# HCL/Peroxide disposal method



## scavenger (Jun 21, 2007)

Hi from New Zealand. Great forum u got here. I was using the of H/P disposal method using old puter iron and I noticed after washing the resulting sludge off the iron in a separate bucket there was a lot of precipitated shining gold mixed with the copper. Seems the gold had clung to the iron as there was none in the copper that had dropped in the original bucket. The H/p mix was 1part 6% peroxide to 2part HCL. Does anybody know how I can easily separate this gold from the copper without having to dissolve it again? Thanks.


----------



## lazersteve (Jun 21, 2007)

Scavenger,

The copper powder dissolves quickly in HCl and will leave the gold flakes behind. You'll end up with a solution full of copper again. Try a small sample to get used to how it works. It won't hurt to dilute the HCl to keep the fumes down.

If you had the right setup you may be able to gravity separate the two. I'm not really sure how you would go about this, but maybe one of the prospector types can help you out.

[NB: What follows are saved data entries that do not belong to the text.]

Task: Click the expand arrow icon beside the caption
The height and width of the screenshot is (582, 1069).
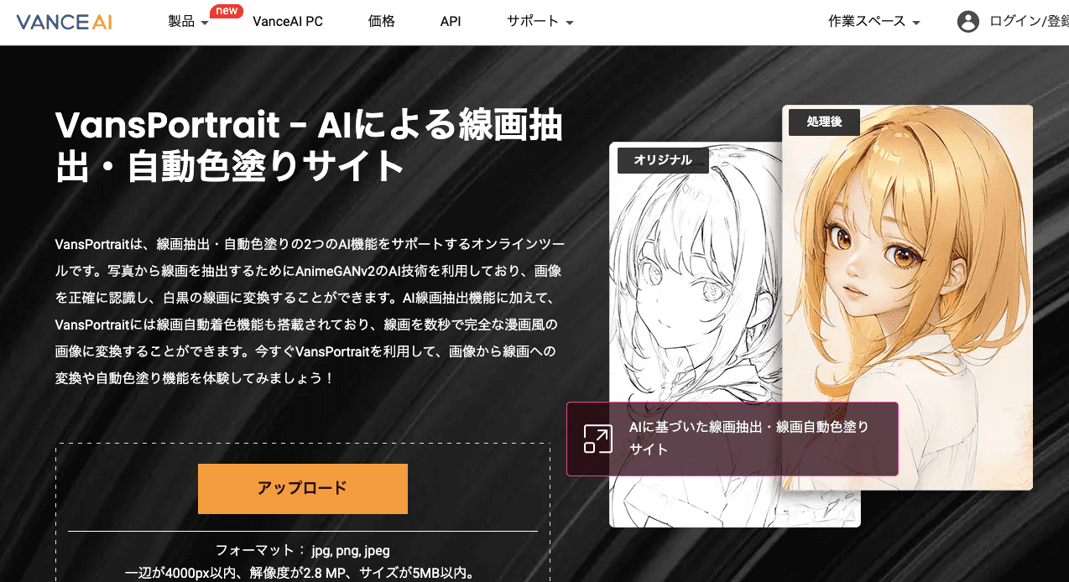Action: pyautogui.click(x=597, y=439)
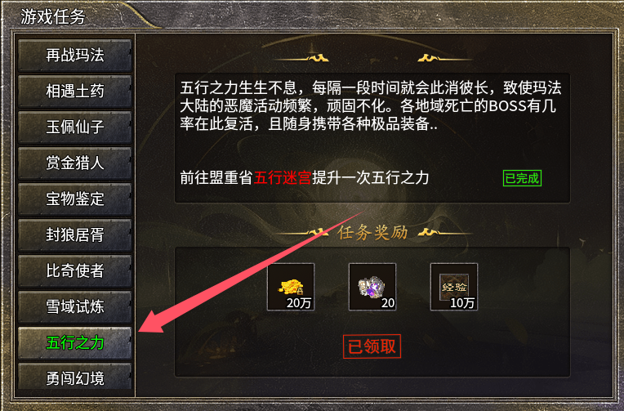This screenshot has width=624, height=411.
Task: Open the 勇闯幻境 quest
Action: tap(75, 377)
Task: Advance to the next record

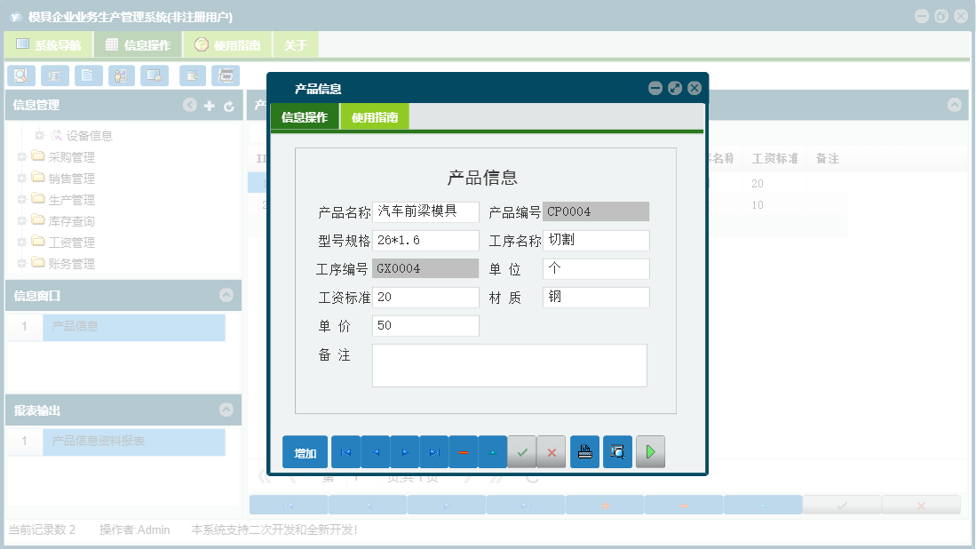Action: [404, 451]
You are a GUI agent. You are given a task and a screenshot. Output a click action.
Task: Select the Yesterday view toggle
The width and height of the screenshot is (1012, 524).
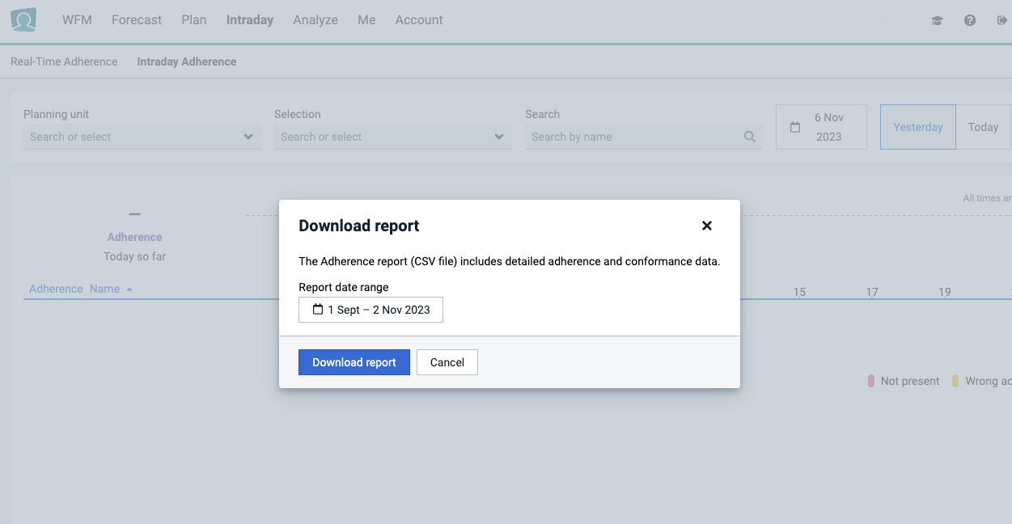pyautogui.click(x=917, y=127)
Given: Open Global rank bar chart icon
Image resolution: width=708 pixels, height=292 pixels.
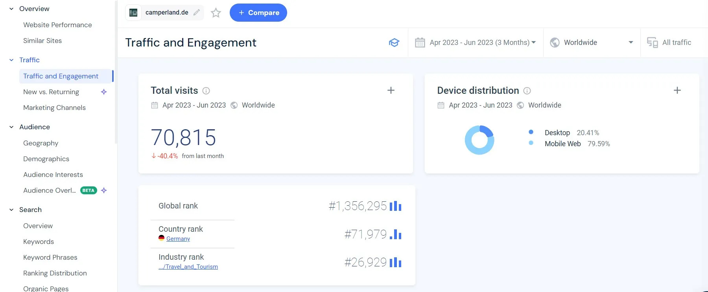Looking at the screenshot, I should click(x=395, y=206).
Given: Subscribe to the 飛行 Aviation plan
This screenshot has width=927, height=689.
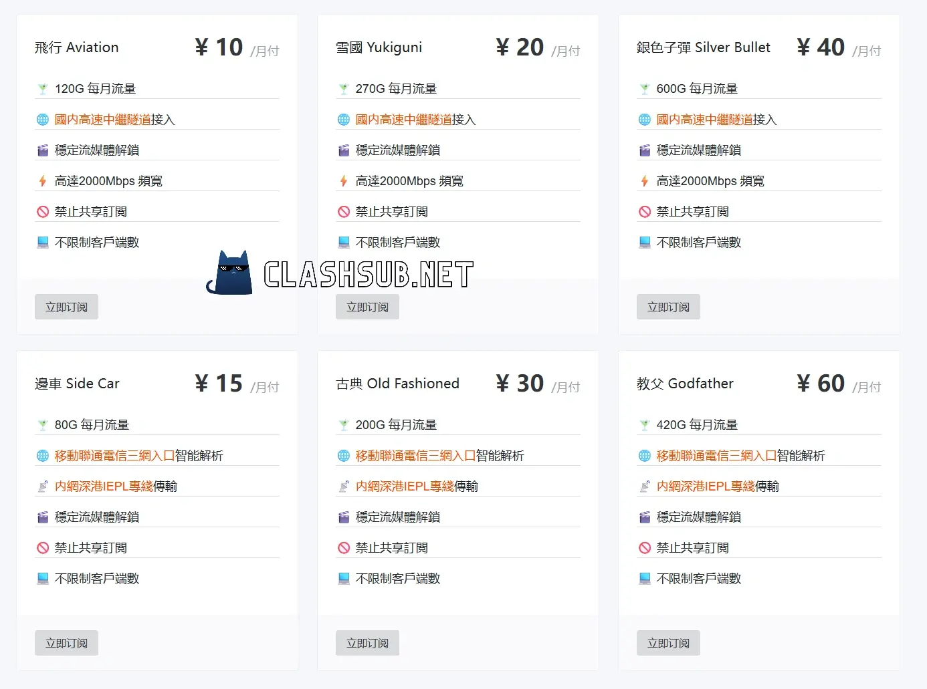Looking at the screenshot, I should tap(66, 307).
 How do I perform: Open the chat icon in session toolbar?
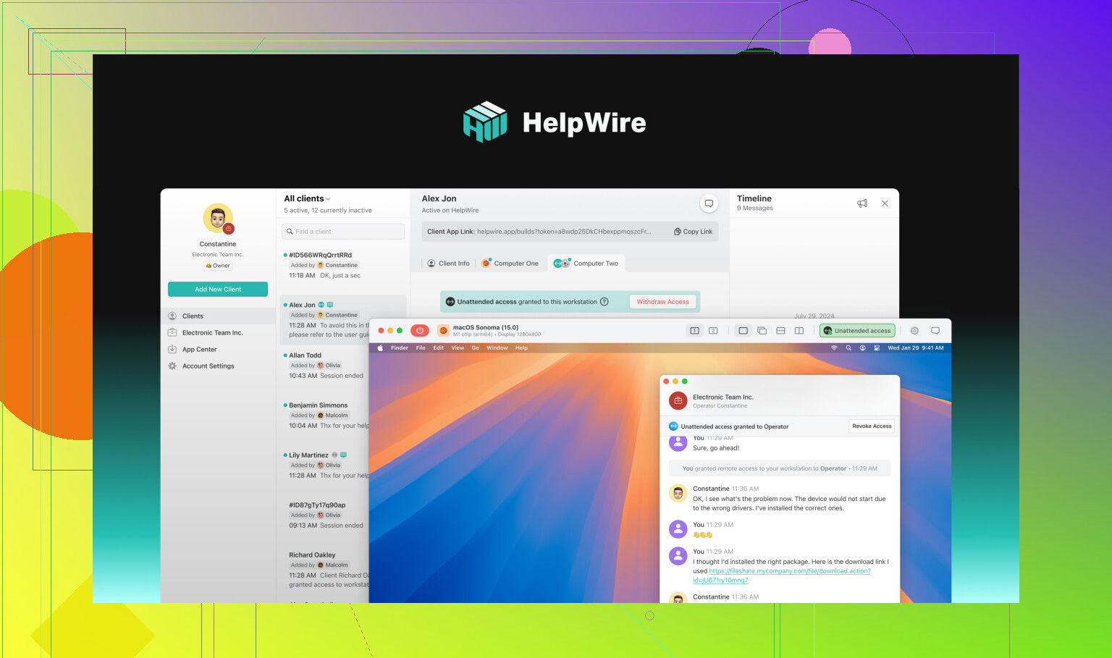[x=935, y=331]
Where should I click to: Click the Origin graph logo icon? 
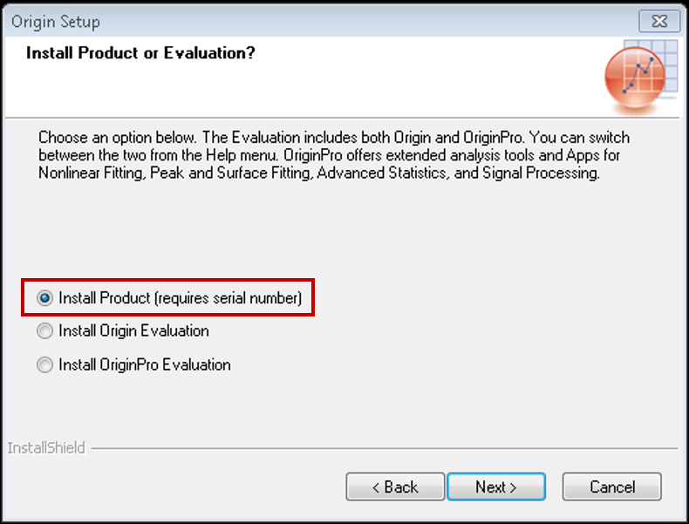(635, 78)
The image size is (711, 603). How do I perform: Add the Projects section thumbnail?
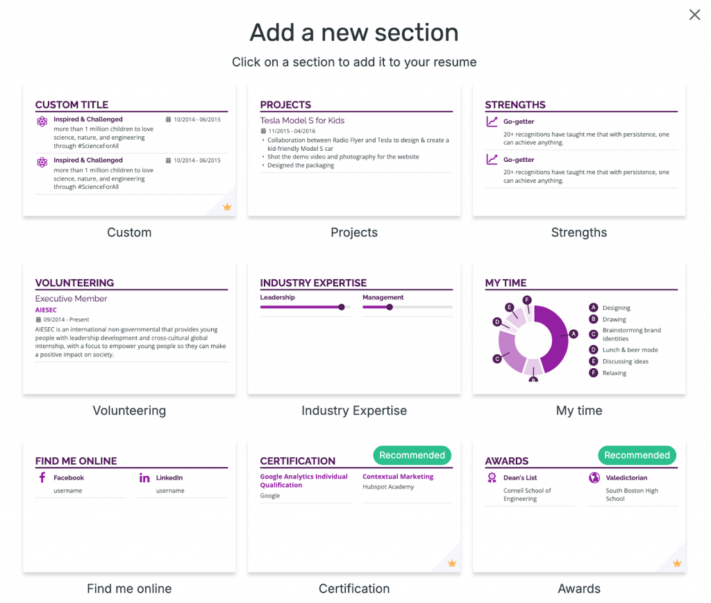point(354,151)
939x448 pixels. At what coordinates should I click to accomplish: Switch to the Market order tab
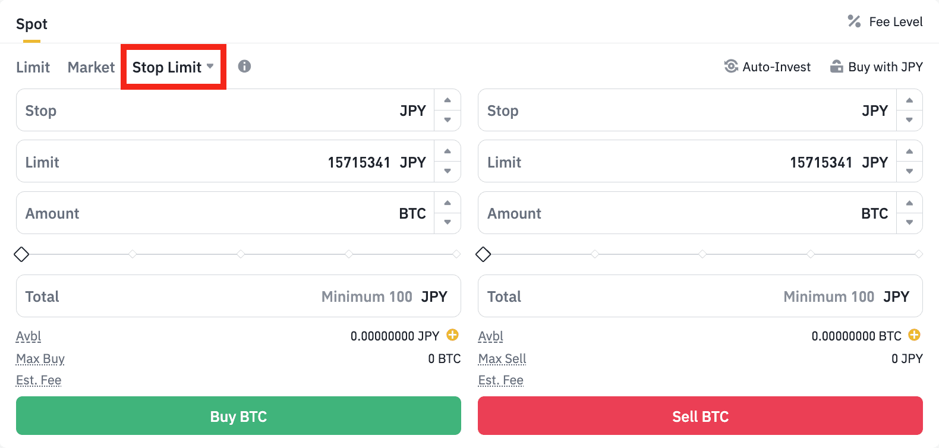point(91,67)

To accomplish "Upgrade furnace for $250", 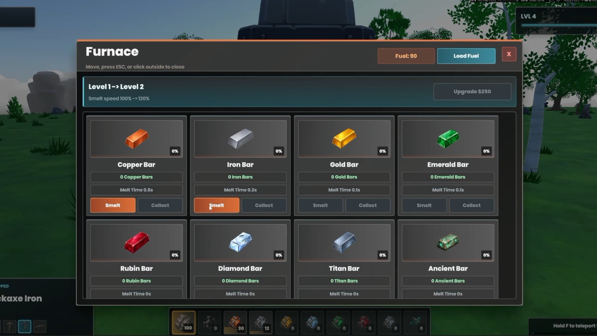I will click(472, 91).
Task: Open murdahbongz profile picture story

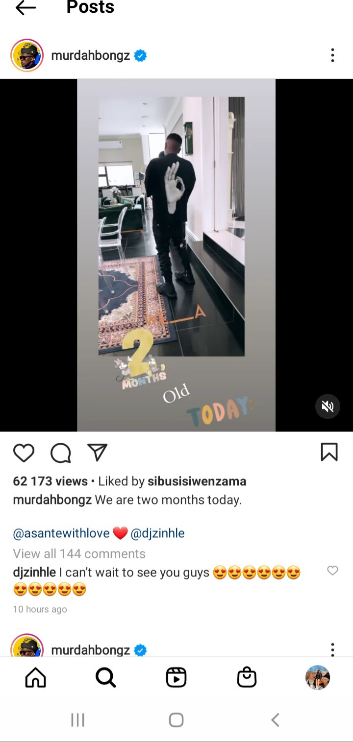Action: click(27, 55)
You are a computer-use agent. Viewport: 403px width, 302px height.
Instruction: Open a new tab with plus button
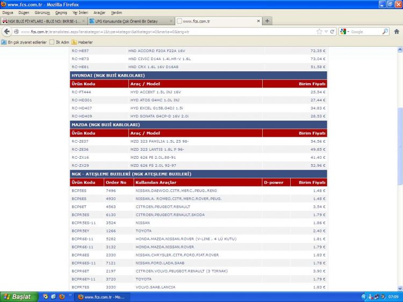267,21
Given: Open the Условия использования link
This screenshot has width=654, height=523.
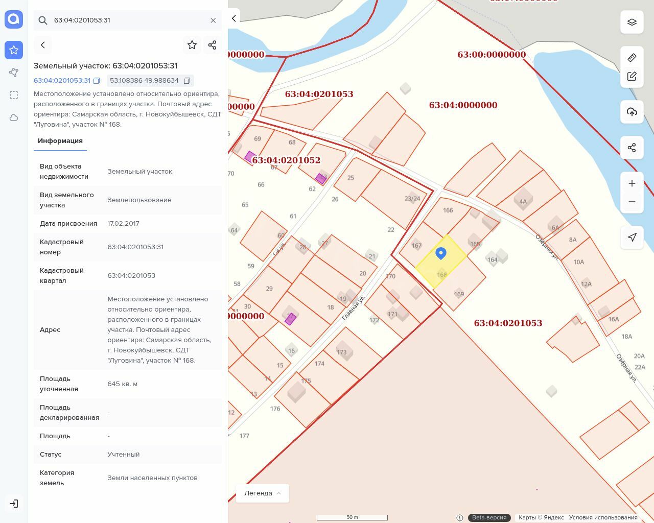Looking at the screenshot, I should 603,517.
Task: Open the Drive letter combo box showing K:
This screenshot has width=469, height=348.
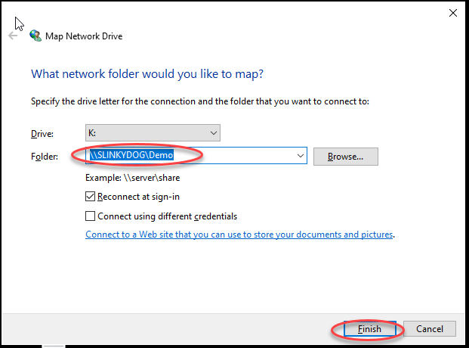Action: point(153,133)
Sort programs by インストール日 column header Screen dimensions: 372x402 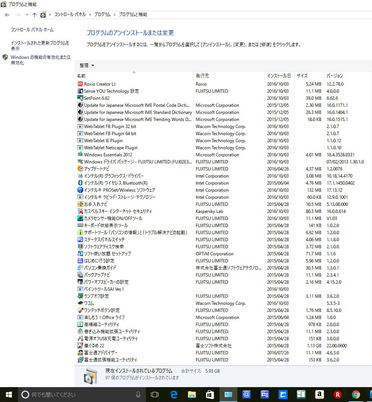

Are you sure the flakes are gold? I've seen copper form very small shiny flakes that almost appear golden when dropping the copper using iron.


Good Luck,

Steve


----------



## goldsilverpro (Jun 21, 2007)

Have you used peroxide of that strength before? If not, please realize that it will produce severe burns, even worse than full strength nitric or muriatic. The burns are painful. The strongest I've used was only 35% and I got several fairly bad burns from it. They penetrate pretty deep. Remember that the processes on the forum use peroxide that is 3% (17 times weaker). Adjust your proportions accordingly.

Welcome to the forum.


----------



## scavenger (Jun 21, 2007)

I'll be careful. I'm going to dilute it down to 25% and do a small batch to see how it works out. I can get nitric very cheaply over here ($20 for a gallon) but I'm afraid of accidently inhaling the fumes and dying 2 weeks later etc..
Is it really that bad? The peroxide/hcl seems a lot safer alternative to me.


----------



## lazersteve (Jun 21, 2007)

Scavenger,

Just in case you didn't get a copy of this with your peroxide, here's the MSDS:

50% H2O2 MSDS

Please study this very carefully before you begin your work. 

Steve


----------



## goldsilverpro (Jun 21, 2007)

It is very important that the container is vented. Either don't tighten the cap completely or drill a small hole in the cap. The oxygen is released continually and pressure can easily build up. Keep the container out of the sun.


----------



## scavenger (Jun 22, 2007)

Thanks for the info Steve. Interesting to note that SMB neutralizes the peroxide. I dissolved a little copper with Hcl and found gold dust left. I had been using this HCL/Peroxide solution for about 3 weeks to do cpus and fingers. I was filtering the mix and regenerating it with extra peroxide and a fish tank bubbler. I think some of the gold must have been dissolved into the solution and then dropped when I added the iron. I wonder if SMB would drop out dissolved gold in well used HCL/Peroxide. Cheers Dave


----------



## lazersteve (Jun 22, 2007)

Scavenger,

Yes SMB will drop gold as a fine brown powder from AP. You'll still need to redissolve it with AR or Hcl-Cl to reach the greatest purity.

Steve


----------



## Freiman (Sep 26, 2012)

Hi Steve

Just want to thank you for this and many other of your posts!
I´ve justed started up again with "alchemy" and learned about the peroxide-method only a few days ago. And have made a lot of mistakes. LOL
But I think I´ll be able to correct the mistakes - and spare lots of chemicals - thanks to you.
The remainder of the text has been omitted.